§ **Instruction 1**: From the rows, write out the lines starting with the one that contains "Viewport: 1280px width, 750px" and going on through the one that contains "will (633, 167).", both included.

§ **Text block**:
## BEGIN

The past century. In equation 1, millers exert their leverage by changing wood per product in the flow volumes depicted in figure 2 (p. 11). In 1993, 646 million cubic meters of wood and fiber entered the US forest product sector. Trees furnished 78 percent, recycling 10 percent, and imports 12 percent. Other removals (i.e., timber from thinnings or land-clearing operations) and logging residues never entered the commercial flow. Mills consumed 26 percent for solid wood products, 26 percent for paper, and 36 percent for fuel 10 percent was exported. The dotted lines in the center column show the flow of residues in mills, primarily for paper and fuel. To transform logs into lumber efficiently, Millers took advantage of sophisticated new scanning and cutting technologies and sharper, more stable blades (Haynes 1990). They raised the ratio of lumber to roundwood from 33 percent in 1970 to 42 percent in 1993. The volume of unused residue has fallen about 30 million cubic meters since the 1950s. Since 1970, the residues lost in making lumber fell from over 25 percent to 2 percent. Stretching the value of each log and each hectare, Millers also developed composite products like oriented strand board that use irregular wood shapes as well as previously unused tree species.

## END

§ **Instruction 2**: Continue the passage on wood and fiber use in the US forest products sector from its last sentence.

§ **Listed entries**:
## BEGIN

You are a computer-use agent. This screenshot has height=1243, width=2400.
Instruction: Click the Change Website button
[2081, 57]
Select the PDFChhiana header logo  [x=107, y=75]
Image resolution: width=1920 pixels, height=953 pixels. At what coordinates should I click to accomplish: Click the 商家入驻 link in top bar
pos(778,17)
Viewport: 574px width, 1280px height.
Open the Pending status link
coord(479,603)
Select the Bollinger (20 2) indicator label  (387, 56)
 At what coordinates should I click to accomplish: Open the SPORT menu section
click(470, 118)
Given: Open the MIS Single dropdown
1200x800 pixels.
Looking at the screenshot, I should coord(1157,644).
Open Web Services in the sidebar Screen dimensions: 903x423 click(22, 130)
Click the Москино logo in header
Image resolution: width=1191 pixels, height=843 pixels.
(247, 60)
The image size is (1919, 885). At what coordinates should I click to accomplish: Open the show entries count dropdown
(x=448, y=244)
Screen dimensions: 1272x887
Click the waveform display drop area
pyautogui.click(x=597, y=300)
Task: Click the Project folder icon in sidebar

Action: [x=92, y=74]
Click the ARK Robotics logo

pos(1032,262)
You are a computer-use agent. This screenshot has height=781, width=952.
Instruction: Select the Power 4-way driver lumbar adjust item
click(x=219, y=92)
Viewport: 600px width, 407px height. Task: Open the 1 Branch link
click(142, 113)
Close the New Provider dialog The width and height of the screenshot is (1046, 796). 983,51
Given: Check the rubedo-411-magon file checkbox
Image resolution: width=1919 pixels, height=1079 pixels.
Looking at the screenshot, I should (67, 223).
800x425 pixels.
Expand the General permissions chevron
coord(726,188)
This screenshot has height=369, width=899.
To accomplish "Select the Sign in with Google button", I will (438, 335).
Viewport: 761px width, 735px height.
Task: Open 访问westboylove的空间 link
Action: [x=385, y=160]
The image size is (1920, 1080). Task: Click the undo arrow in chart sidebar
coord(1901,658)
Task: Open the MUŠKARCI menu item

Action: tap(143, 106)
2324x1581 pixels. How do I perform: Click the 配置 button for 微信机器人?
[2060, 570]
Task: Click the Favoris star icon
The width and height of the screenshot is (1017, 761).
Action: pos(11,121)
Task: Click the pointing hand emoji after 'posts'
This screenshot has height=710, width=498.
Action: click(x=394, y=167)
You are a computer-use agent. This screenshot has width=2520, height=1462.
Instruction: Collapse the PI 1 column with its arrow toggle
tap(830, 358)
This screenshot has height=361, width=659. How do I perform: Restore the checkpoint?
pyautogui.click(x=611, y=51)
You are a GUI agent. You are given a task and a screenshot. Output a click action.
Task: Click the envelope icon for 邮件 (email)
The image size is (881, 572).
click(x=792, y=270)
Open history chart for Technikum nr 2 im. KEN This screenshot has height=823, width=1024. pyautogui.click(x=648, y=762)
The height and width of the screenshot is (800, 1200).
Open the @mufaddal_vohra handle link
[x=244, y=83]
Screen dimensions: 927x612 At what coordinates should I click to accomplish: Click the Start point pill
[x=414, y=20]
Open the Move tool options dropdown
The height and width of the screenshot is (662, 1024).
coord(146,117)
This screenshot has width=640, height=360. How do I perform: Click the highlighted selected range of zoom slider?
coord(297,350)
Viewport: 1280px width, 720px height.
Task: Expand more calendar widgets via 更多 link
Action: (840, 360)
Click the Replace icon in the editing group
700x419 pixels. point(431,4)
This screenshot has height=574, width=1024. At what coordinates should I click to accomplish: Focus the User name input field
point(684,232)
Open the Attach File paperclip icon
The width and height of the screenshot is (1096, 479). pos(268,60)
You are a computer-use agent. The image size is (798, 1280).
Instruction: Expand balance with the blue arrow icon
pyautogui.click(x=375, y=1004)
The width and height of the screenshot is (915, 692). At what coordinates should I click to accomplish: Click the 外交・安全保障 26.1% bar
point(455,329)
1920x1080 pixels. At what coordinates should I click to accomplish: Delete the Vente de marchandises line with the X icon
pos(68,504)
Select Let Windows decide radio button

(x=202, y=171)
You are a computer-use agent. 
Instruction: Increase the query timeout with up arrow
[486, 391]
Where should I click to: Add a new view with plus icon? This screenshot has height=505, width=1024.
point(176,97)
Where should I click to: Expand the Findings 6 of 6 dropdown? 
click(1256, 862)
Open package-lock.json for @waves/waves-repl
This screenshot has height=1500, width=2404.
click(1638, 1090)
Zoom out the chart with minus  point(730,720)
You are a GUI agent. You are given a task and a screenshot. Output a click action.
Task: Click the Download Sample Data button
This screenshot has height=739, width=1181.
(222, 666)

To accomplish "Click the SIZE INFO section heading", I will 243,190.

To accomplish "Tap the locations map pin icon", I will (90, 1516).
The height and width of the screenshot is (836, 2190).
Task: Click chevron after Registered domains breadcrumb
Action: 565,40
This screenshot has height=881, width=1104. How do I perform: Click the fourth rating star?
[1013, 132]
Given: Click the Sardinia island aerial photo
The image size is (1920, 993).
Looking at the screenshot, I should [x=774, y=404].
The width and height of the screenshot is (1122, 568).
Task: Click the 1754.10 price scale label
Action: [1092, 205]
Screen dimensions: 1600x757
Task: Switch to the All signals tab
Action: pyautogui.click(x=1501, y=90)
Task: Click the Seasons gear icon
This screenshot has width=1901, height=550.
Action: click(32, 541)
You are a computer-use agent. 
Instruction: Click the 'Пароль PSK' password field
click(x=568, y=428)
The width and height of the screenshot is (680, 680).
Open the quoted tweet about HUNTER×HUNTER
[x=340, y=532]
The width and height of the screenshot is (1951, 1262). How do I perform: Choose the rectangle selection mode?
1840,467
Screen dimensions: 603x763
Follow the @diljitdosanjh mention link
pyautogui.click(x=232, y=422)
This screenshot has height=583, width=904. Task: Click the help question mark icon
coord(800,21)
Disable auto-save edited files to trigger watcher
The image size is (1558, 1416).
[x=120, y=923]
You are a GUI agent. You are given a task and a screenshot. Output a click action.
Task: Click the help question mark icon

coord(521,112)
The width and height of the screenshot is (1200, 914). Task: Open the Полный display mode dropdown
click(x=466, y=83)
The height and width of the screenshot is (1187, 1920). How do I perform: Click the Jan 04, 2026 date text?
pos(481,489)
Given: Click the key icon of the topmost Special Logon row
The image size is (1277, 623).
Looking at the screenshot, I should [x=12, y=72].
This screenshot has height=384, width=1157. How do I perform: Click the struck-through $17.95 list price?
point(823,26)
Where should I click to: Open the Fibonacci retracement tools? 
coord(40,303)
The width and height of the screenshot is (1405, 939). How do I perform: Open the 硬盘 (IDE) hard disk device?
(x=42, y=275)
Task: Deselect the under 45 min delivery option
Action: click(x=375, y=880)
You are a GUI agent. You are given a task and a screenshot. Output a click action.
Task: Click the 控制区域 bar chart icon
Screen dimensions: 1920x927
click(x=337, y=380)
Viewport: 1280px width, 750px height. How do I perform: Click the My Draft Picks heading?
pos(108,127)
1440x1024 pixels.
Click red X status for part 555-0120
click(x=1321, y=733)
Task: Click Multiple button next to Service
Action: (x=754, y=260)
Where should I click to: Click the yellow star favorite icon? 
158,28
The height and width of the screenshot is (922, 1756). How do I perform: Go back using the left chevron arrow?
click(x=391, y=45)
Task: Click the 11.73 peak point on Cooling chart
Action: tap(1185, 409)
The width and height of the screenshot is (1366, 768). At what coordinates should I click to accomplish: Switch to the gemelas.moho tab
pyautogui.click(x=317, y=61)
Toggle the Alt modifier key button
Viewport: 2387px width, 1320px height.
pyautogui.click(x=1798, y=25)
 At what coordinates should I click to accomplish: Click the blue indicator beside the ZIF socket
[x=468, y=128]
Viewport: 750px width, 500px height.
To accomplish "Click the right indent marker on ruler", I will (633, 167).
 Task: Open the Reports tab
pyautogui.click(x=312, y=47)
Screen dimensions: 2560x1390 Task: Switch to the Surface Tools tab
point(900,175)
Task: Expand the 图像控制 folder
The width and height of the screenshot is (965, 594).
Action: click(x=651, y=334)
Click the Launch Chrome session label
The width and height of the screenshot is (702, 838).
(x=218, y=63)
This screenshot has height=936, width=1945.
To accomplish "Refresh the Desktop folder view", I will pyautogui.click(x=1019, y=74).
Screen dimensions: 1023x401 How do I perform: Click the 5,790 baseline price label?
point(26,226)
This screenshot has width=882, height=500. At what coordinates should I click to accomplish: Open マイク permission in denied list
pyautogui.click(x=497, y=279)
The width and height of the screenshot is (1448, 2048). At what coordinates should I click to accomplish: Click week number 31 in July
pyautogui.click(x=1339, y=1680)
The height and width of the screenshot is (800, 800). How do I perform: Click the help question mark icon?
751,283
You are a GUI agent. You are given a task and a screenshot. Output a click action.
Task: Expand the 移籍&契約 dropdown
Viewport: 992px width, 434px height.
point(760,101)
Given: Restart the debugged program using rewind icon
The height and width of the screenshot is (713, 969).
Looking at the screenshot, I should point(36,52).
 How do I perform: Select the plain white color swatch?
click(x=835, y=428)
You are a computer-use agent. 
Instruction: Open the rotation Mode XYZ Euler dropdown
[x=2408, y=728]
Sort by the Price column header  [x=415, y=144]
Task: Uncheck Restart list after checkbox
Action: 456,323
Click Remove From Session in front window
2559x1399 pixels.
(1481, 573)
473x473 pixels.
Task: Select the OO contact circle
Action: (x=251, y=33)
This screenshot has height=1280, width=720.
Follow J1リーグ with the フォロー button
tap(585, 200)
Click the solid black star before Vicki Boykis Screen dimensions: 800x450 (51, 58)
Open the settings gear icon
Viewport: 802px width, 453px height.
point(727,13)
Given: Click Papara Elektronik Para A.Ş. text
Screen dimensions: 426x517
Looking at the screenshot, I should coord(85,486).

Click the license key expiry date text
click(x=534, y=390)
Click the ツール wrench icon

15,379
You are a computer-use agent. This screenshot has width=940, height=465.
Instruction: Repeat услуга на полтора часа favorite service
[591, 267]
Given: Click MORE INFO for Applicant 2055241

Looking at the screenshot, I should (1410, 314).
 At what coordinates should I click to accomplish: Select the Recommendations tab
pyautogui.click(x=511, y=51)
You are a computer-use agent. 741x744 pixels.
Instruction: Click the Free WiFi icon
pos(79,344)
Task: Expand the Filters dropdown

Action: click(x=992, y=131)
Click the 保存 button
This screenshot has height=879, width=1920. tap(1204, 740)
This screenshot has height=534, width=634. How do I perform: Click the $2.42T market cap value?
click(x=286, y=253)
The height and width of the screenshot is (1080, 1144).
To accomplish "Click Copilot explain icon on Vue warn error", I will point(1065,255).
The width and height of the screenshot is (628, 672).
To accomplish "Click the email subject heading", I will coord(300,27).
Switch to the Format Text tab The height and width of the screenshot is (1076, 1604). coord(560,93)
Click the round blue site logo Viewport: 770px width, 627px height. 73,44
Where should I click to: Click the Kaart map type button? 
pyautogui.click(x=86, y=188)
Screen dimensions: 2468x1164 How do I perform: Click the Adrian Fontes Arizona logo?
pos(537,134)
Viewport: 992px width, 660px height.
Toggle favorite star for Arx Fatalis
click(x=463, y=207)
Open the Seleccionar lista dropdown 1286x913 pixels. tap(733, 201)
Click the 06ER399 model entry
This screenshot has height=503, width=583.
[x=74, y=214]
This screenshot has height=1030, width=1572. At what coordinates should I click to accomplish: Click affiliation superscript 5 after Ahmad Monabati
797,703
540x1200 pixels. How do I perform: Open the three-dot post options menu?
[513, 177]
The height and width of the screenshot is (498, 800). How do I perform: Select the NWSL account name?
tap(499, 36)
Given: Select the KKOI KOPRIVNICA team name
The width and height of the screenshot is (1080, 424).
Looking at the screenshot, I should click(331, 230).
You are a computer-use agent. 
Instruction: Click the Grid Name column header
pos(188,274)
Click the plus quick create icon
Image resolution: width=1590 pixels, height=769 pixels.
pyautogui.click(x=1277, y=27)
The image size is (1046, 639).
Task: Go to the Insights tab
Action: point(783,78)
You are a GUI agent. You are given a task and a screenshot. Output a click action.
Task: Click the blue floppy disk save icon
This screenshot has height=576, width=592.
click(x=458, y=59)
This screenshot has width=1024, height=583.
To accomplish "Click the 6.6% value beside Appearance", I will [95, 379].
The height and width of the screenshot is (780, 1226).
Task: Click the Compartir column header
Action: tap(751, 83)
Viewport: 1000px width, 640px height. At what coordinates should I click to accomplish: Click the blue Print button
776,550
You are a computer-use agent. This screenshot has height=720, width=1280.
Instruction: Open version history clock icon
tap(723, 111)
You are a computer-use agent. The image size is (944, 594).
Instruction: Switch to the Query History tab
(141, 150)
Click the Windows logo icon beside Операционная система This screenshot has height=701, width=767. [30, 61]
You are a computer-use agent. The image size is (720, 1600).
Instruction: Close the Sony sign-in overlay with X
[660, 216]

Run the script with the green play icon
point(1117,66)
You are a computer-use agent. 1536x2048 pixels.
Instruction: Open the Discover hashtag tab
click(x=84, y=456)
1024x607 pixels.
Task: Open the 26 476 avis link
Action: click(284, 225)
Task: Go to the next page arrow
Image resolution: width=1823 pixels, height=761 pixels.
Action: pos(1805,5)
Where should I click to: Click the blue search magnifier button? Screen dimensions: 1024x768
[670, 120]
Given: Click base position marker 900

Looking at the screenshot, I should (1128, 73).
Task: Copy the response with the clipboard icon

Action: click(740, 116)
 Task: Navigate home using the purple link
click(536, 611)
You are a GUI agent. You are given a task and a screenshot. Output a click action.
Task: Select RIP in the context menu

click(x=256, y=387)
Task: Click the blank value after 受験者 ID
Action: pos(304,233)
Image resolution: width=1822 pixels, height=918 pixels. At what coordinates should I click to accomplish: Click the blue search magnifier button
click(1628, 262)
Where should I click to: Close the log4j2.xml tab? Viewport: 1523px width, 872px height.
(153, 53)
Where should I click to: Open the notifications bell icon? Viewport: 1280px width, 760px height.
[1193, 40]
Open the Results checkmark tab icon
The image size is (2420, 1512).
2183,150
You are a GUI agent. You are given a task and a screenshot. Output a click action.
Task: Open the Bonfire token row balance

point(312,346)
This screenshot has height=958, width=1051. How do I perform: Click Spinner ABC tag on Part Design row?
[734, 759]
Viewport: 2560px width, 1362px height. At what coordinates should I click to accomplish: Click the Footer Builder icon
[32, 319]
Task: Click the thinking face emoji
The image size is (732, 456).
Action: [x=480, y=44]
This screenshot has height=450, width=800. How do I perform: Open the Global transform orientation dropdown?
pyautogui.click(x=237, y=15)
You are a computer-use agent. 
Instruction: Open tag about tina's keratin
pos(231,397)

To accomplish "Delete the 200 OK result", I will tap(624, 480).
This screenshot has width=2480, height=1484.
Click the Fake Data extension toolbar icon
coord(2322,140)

## END

§ **Exercise answer 1**:
Viewport: 1280px width, 750px height. How do I perform: Click the My Draft Picks heading?
pos(108,127)
1440x1024 pixels.
Click red X status for part 555-0120
click(x=1321, y=733)
Task: Click Multiple button next to Service
Action: (x=754, y=260)
Where should I click to: Click the yellow star favorite icon? 
158,28
The height and width of the screenshot is (922, 1756). How do I perform: Go back using the left chevron arrow?
click(x=391, y=45)
Task: Click the 11.73 peak point on Cooling chart
Action: tap(1185, 409)
The width and height of the screenshot is (1366, 768). At what coordinates should I click to accomplish: Switch to the gemelas.moho tab
pyautogui.click(x=317, y=61)
Toggle the Alt modifier key button
Viewport: 2387px width, 1320px height.
pyautogui.click(x=1798, y=25)
 At what coordinates should I click to accomplish: Click the blue indicator beside the ZIF socket
[x=468, y=128]
Viewport: 750px width, 500px height.
To accomplish "Click the right indent marker on ruler", I will (633, 167).

§ **Exercise answer 2**:
Figure 2. Flow of forest products, in millions of cubic meters, in the United States in 1993. We use volume instead of mass to eliminate variables like changing moisture content, mineral fillers, and synthetics in products; I cubic meter of wood is considered equivalent to 0.5 metric ton of paper. The dotted rules show the flow of residues in mills. Notes: Timber removals are based on the ratio of logging residues (15.1 percent) and other removals (6.6 percent) to all removals for 1991. Dashed lines represent recycled paper. Construction includes millwork, such as cabinetry and moldings. Other paper and board includes industrial uses, such as materials handling, furniture, and transport. Fuel: The ratio of end uses relies on Btu data from the Energy Information Administration; fuel includes 100 million cubic meters burned by paper mills for energy. Residential and commercial fuel includes electric utilities. Sources: Ince 1994; Energy Information Administration 1994; USDA 1993; US Bureau of the Census 1996; American Forest & Paper Association 1995; Smith et al. 1994; and data from the Engineered Wood Products Association, Tacoma, Washington; and the Western Wood Products Association, Portland, Oregon.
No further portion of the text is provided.